* [Extracted records]

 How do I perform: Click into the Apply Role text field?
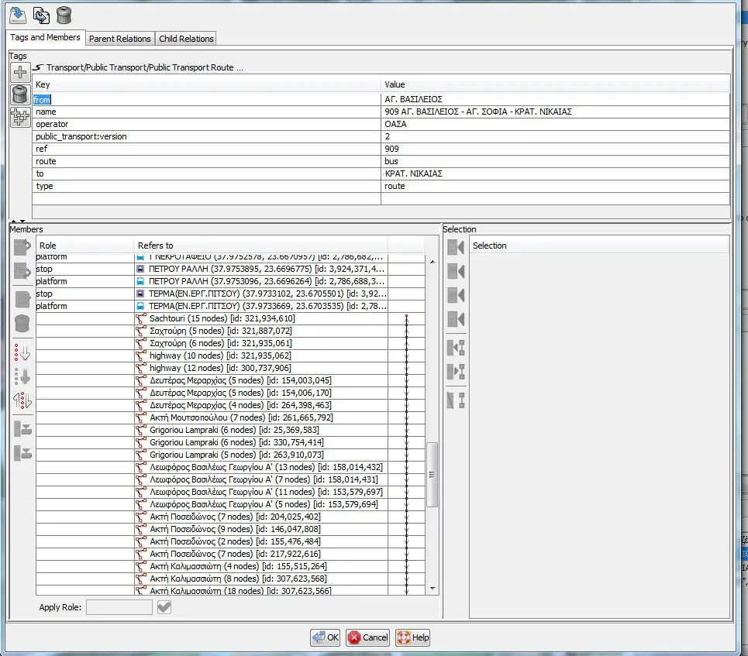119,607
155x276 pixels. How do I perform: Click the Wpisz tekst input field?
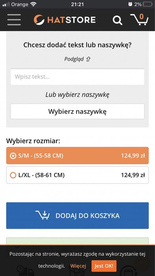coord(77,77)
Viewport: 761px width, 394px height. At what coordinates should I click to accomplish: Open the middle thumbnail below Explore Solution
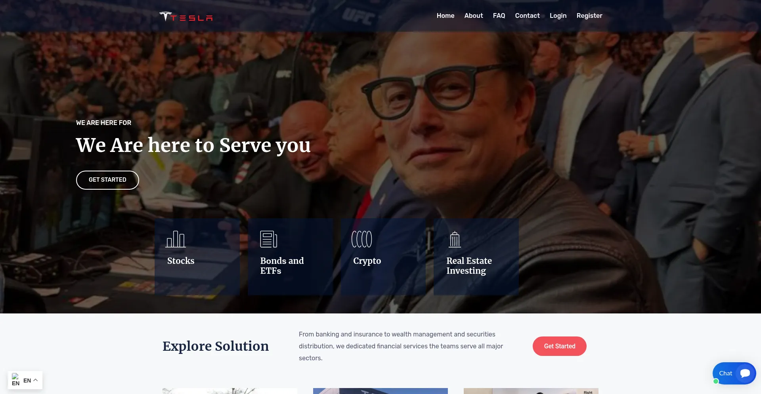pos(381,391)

* [Aim] Render the material above as a JSON list of strings, one string per line, skipping blank lines. Leave the pictures out of your answer.

* [Result]
[
  " How do I perform: Click into the Apply Role text field?",
  "119,607",
  "155x276 pixels. How do I perform: Click the Wpisz tekst input field?",
  "coord(77,77)",
  "Viewport: 761px width, 394px height. At what coordinates should I click to accomplish: Open the middle thumbnail below Explore Solution",
  "pos(381,391)"
]